They had gone on to the bridge again and they were talking like this with an eye always upon the Minerva, that arbiter of their destinies.
“That’s easy enough to understand,” said Harman. “What gets me is how to understand our position. What the deuce did that scuffy want, cartin’ off the log and the ship’s papers for? Ain’t there no law to protect an innocent vessel bein’ manhandled by a durned British cruiser in times of peace? What’s to become of peaceful tradin’ if such things is allowed? Where’s the rights of neutrals if a monkey on a stick like that blue-an’-gold outrage on the name of a sailor can walk on board you an’ walk off with the log book in his pocket? That’s what I want to know. I’m not a man that wants much in this here world. I only wants justice.”
“Faith, and I think you are going to get it,” said the Captain. “Bare justice, as the little boy’s mother said when she let down his pants. I’m not saying I didn’t do most of the inciting to the piracy and plundering, but whether or no we are all in the soup, and the chap with the ladle is fishing for us, and there’s no use in bothering or laying blame—we’d have shared equally in the profits.”
“Oh, I’m makin’ no remarks,” said Harman. “I’m not the man to fling back at a pal, and I guess I can take the kicks just the same as the ha’pence, but you’ve a better headpiece than me, and what I say is, be on the lookout to get the weather gauge of these jokers so be it’s possible. You can do it if any man can—get out of the soup and be a pineapple.”
“Give us a chance,” said the Captain. “I’m not going to haul my colours down without a fight for it.”
They stood watching the Minerva. Men were cleaning brasswork on board of her, a squad of sailors were doing Swedish exercises; the ship’s work was going on as unconcernedly as though she were lying in harbour, and this vision of cold method and absolute indifference to all things but duty and routine did not uplift the hearts of the gazers.

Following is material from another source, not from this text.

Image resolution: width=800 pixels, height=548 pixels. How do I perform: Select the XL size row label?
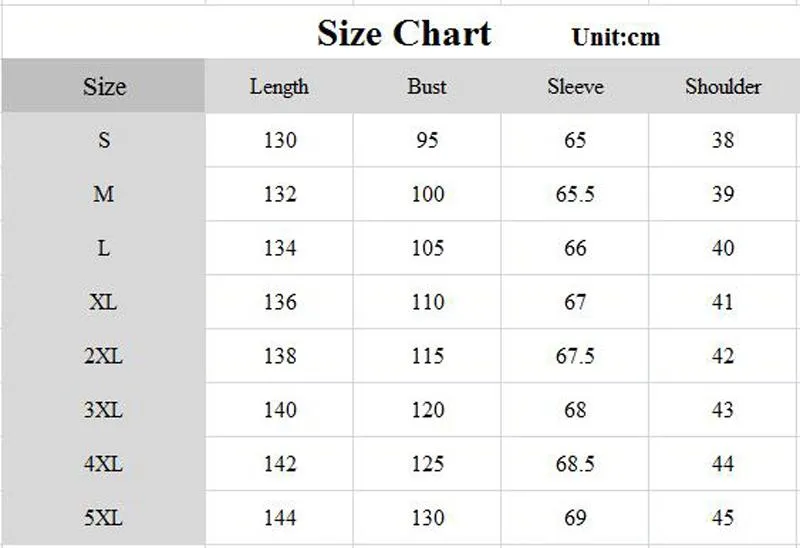(x=104, y=302)
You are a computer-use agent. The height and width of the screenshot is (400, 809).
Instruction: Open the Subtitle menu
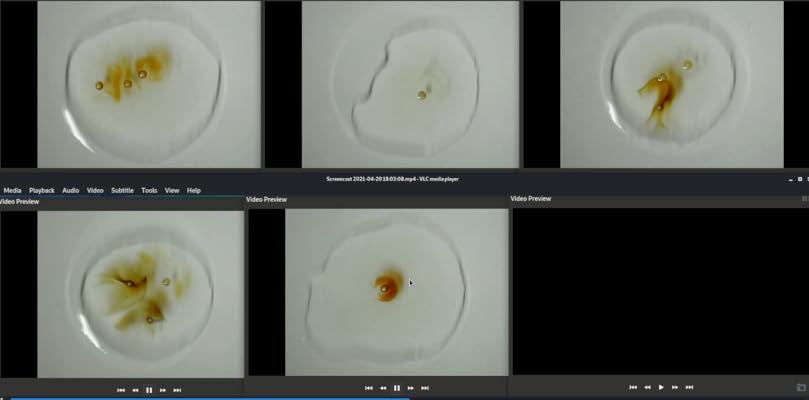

“They’re stuffed with pride, those chaps,” said the single-minded Harman. “They potter about and potter about the seas with their noses in the air, lookin’ down at the likes of us who do all the work’s to be done in the world. And what do they do? Nothin’! They never carry an ounce of grain or a hoof or hide, or mend a cable or fetch a letter, and they looks down on us that do as dirt. You saw that josser in the brass-bound coat and the way he come aboard—they’re all alike.”
“She’s moving up to us,” said the Captain, suddenly changing his position. “She’s going to speak us.”
The Minerva, with a few languid flaps of her propeller, was indeed moving up to them. When she came ranging alongside, within megaphone distance, a thing—a midshipman, Blood said—speaking through a megaphone nearly as big as itself addressed the Penguin.
“Ship ahoy! You are to follow us down to Christobal Island.”